Archive for technique

Cobblestone Theivery; also Happy New Year.

I can usually motivate the writing muse with something visual – I had a quick but enjoyable walk in the park with the puppy this morning after the kids were off to school after winter break. There’s a tennis court behind (or in front of, depending on your direction) the park and it’s landscaped with those potato-sized river rocks that have always held some odd fascination for me. Did anybody else love painting rocks as a kid? The melding of art and organic did it for me, plus it was a portable “pretty” to admire wherever the mood struck. I vividly remember a red daisy with a yellow center I made with some too-thick possibly musty acrylic  leftover from a paint-by-numbers set.


I’ve seen a few crochet-covered stones here and there on the interwebs. (Even a flickr pool for them!) And I do love me some crochet covered things. Until just recently I was plagued by a series of creepy dreams involving real pets covered in yarn and faux fur.

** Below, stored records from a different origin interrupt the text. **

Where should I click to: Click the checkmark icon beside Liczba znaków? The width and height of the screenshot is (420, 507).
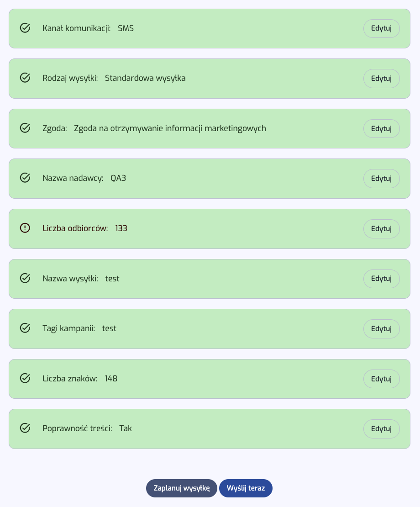pos(25,378)
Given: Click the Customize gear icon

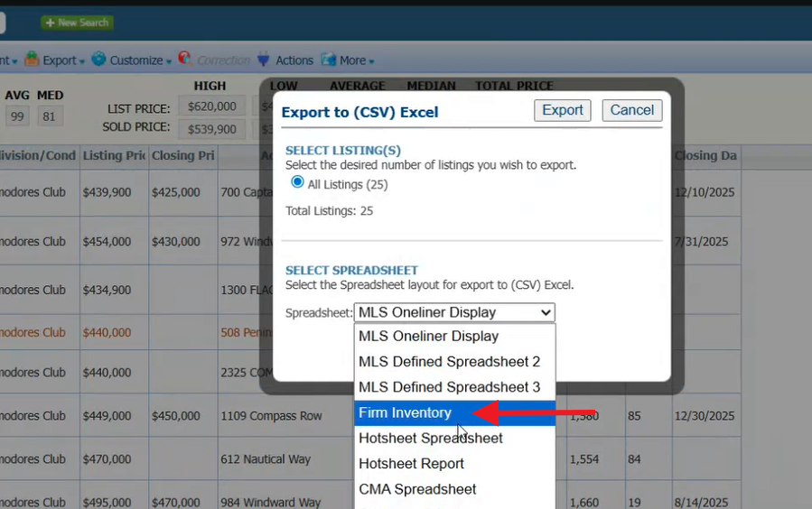Looking at the screenshot, I should click(x=98, y=60).
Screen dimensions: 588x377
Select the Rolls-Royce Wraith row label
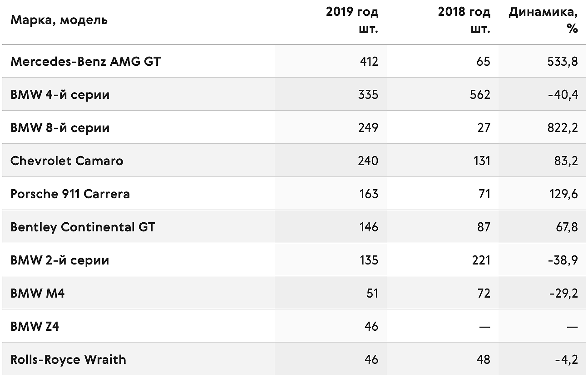(69, 359)
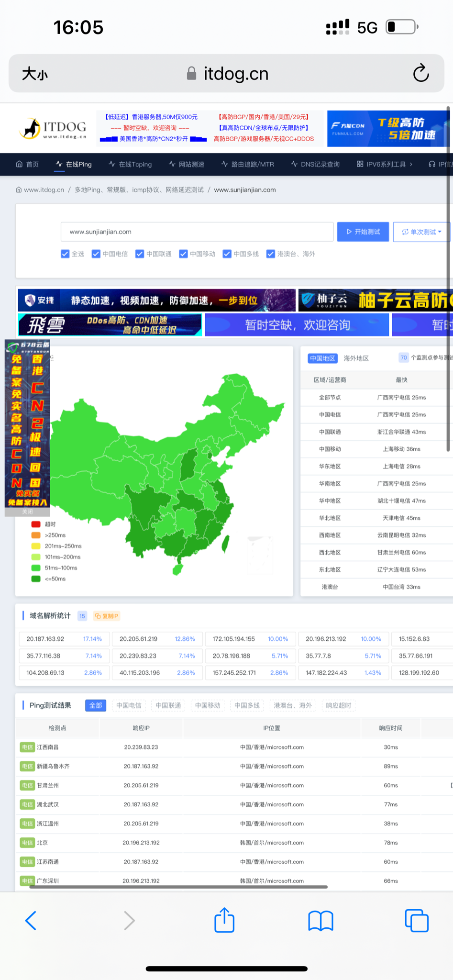
Task: Toggle the 港澳台、海外 checkbox
Action: (271, 254)
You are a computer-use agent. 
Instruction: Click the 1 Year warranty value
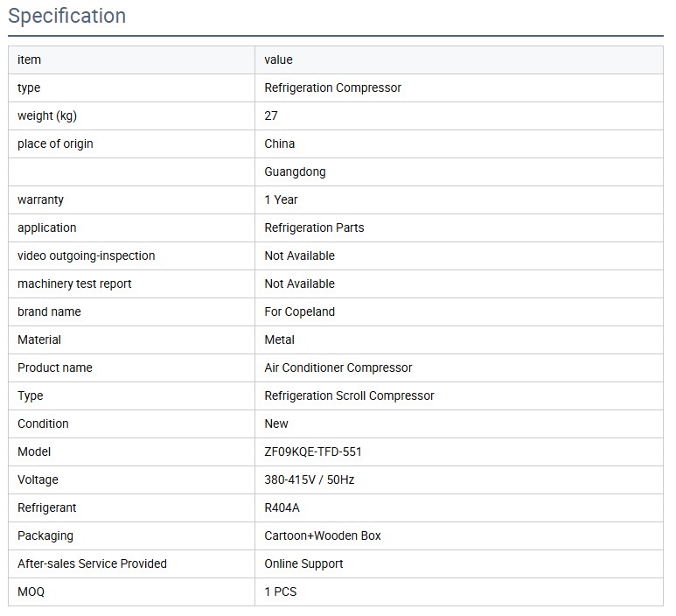[281, 200]
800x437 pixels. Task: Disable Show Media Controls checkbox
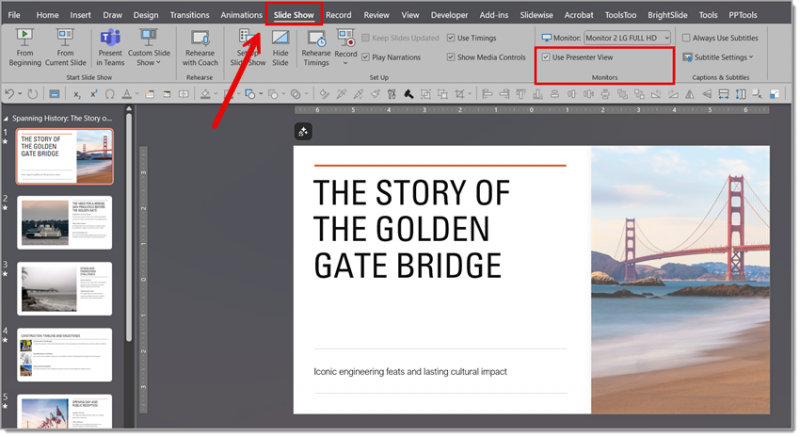[451, 57]
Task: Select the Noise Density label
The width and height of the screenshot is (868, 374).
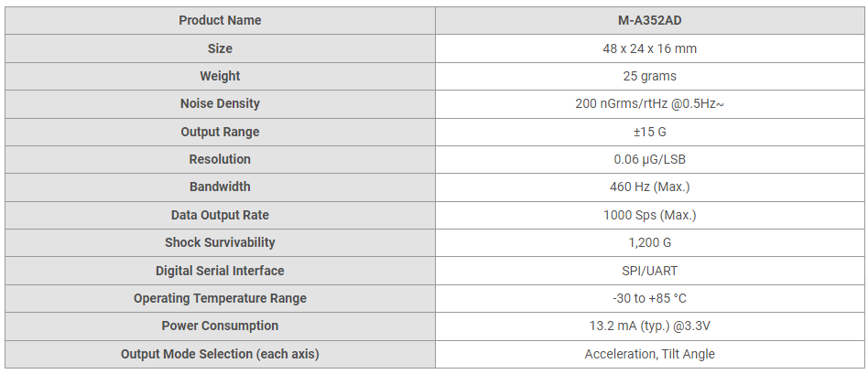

So now I have an empty D*nkin’ Donuts travel mug in my right pocket because I can’t get enough caffeine in my system before walking to the bus, my phone in my other pocket, and the dog, who hasn’t been walked in too long and is straining to smell the thousand other animals who have passed by in the time since we’ve been here. I want to pick up a rock but realize, as I have before, that it’s technically stealing (an admonishment that I’m sure I heard from my parents as often as I’ve given to my kids). There are a few seniors gathering for tennis, but I wasn’t too worried, except I was because as I quickly scanned to area for a good one – oval but not too bumpy, granite-y instead of slate and bent down to grab it, I chose too quickly and immediately regretted my haste. How could I go back for another? Surely that would seem suspicious. I start to think about my “new” project – never mind the number of old new projects that are not finished.  I can cover it in the green thread I found yesterday when I cleaned out the coffee table drawers. It may look like moss. Now I’m daydreaming and I know it – what else could I cover in crochet? I could make little yarn leaves on those fallen branches over there. A theme! Maybe I will have an exhibition, a retrospective!  – but I’ll have to learn some type of doily-like pattern. Picots? I think I have some pattern books. Urgh, but I really don’t like thread crochet..oh, what is this now, a roadblock, put up by me? in my mind?  How very unusual…

So we start back and get to the crosswalk and I still have the rock in my hand. Will some passerby or motorist see me and know of my transgression of the pedestrian/park ethics code? I pretend for a second it’s a special dog training device. I wait for the light to change and try to put the rock in my pocket but but it doesn’t fit, and I can’t switch hands with the leash puller so I stand there awkwardly, pushing the walk button a few more times than needed.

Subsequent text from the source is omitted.